Google is making money hosting these videos, and users are freely uploading them. A competitor would have to scrape/download them, store them, process them all at their own cost, along with having much less metadata available (Which videos are most viewed, which segments, what do people repeat, what do people skip, what do people watch after this video, which video generates the most ad revenue, etc.)
> Google is making money hosting these videos

This isn't certain. Google do not break out Youtube revenues nor costs. Hosting this amount of videos, globally, redundantly, the vast majority of which are basically never watched, cannot be cheap.

It's entirely plausible that Google's wider benefit from Youtube (such as training video generation algorithms and better behaviour tracking for better targeted ads across the internet) are enough to compensate for Youtube in particular losing money.

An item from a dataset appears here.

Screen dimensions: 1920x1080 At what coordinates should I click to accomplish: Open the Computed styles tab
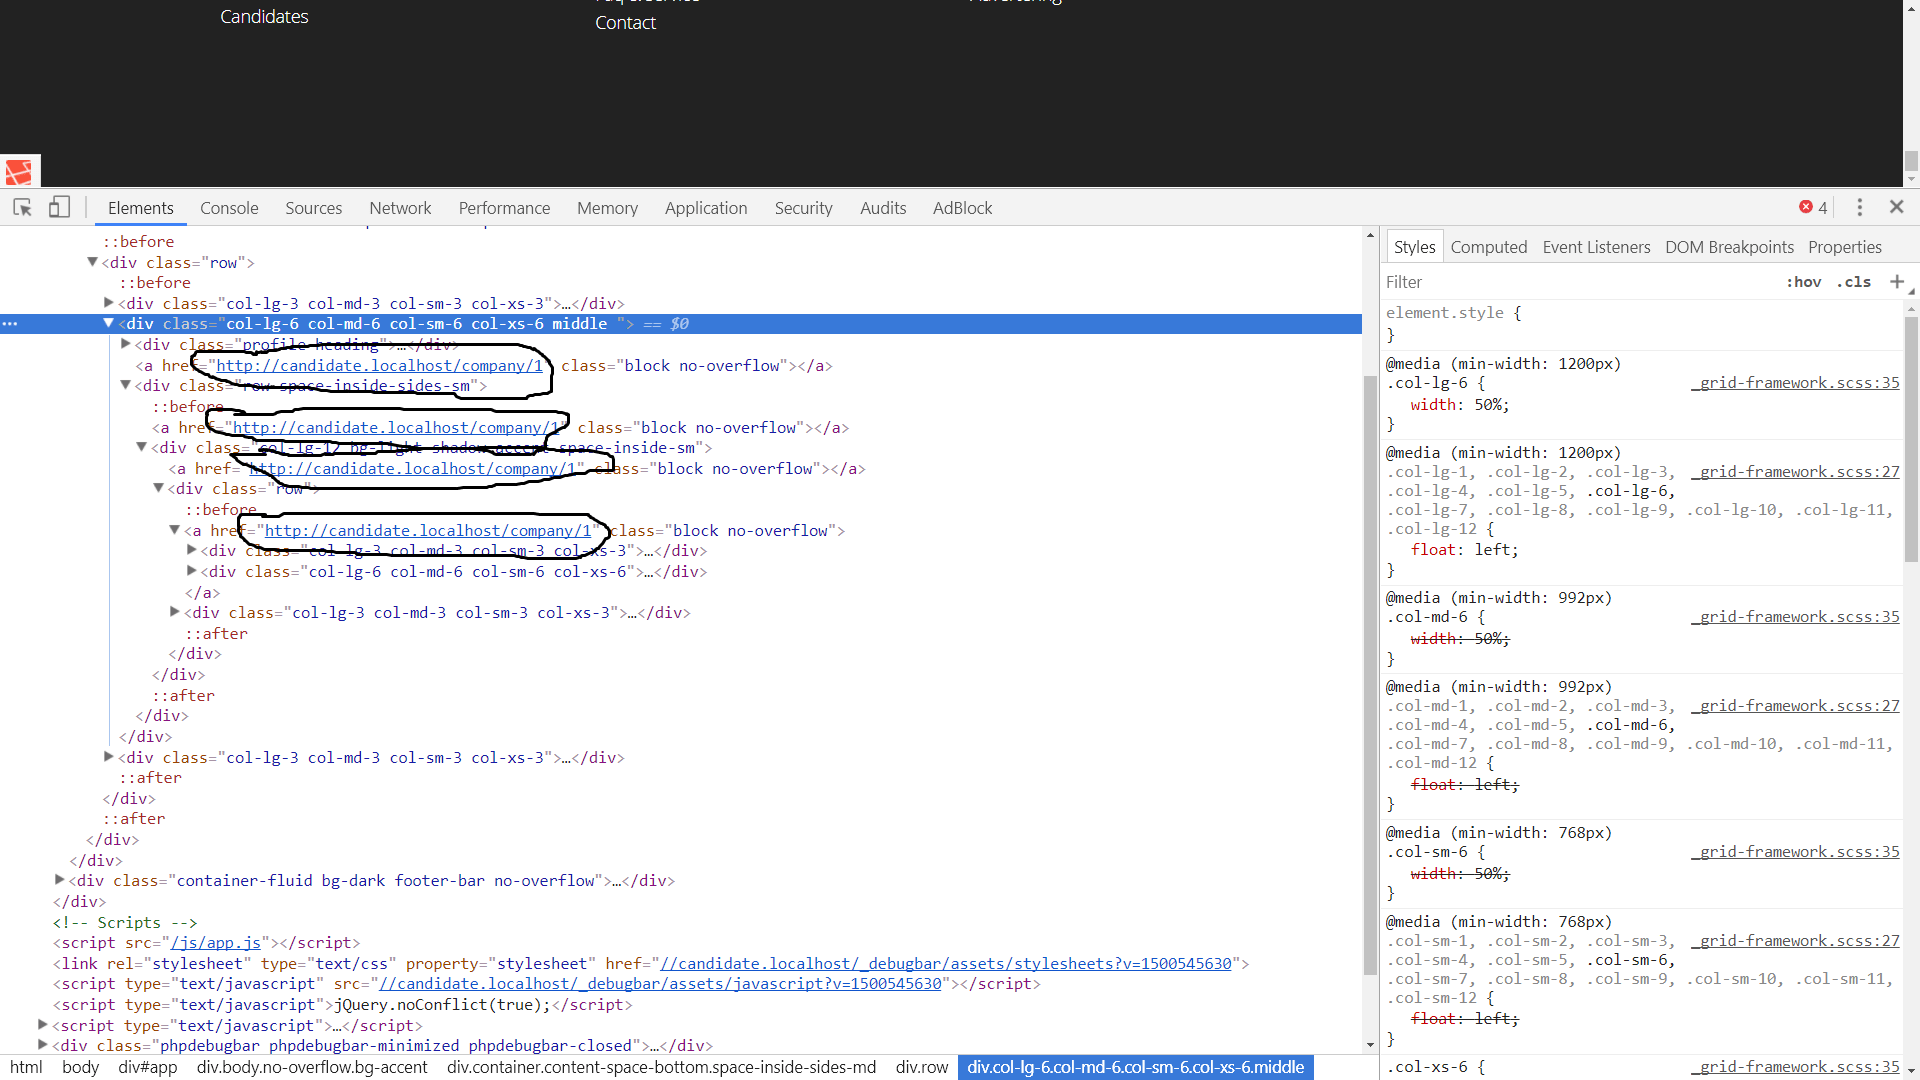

> Google do not break out Youtube revenues nor costs.

Google does break out Youtube revenue.

Latest 10-K: https://abc.xyz/assets/77/51/9841ad5c4fbe85b4440c47a4df8d/go...

See page 10, for youtube Ads revenue.

My bad, I thought it's the two. But they don't break out costs, so in reality we don't know if YouTube is profitable or not.
Videos without metadata is not as useful. Google also has details on which videos are watched where. Which parts do people skip. All the videos that are blocked for various reasons. The performance of videos with humans over time and so on. They can focus on videos with signals that indicate that humans prefer those videos or clips.
Do they, though? Are competitors actually downloading all these videos? Supposedly there are 5 billion videos on YouTube (https://seo.ai/blog/how-many-videos-are-on-youtube), downloading all of that is a LOOOOT of data and time.

I mean, you could limit yourself to the most popular or most interesting 100 million, but that's still an enormous amount of data to download.

Just wanted to mention the latter, you don’t need all videos. It’s indeed a lot of data but doable so I am not sure if I would count this as big advantage.
You are incredibly naive if you don’t see full, unrestricted access to YT as an advantage.
presumed datasets: 1. its petabytes of data in the public/listed/free tier videos. 2. there's paywalled videos. 3. there's private/unlisted videos.

google will have access to all of these. competitors will have to do tons of network interactions with google to pull in only the first set. (which google could detect and block depending on how these competitors go about it)

Most youtube videos use stock video photography. Or the face of some youtuber.

If we look at the Veo 3 examples, this is not the typical youtube video, but instead they seem to recreate cgi movies, or actual movies.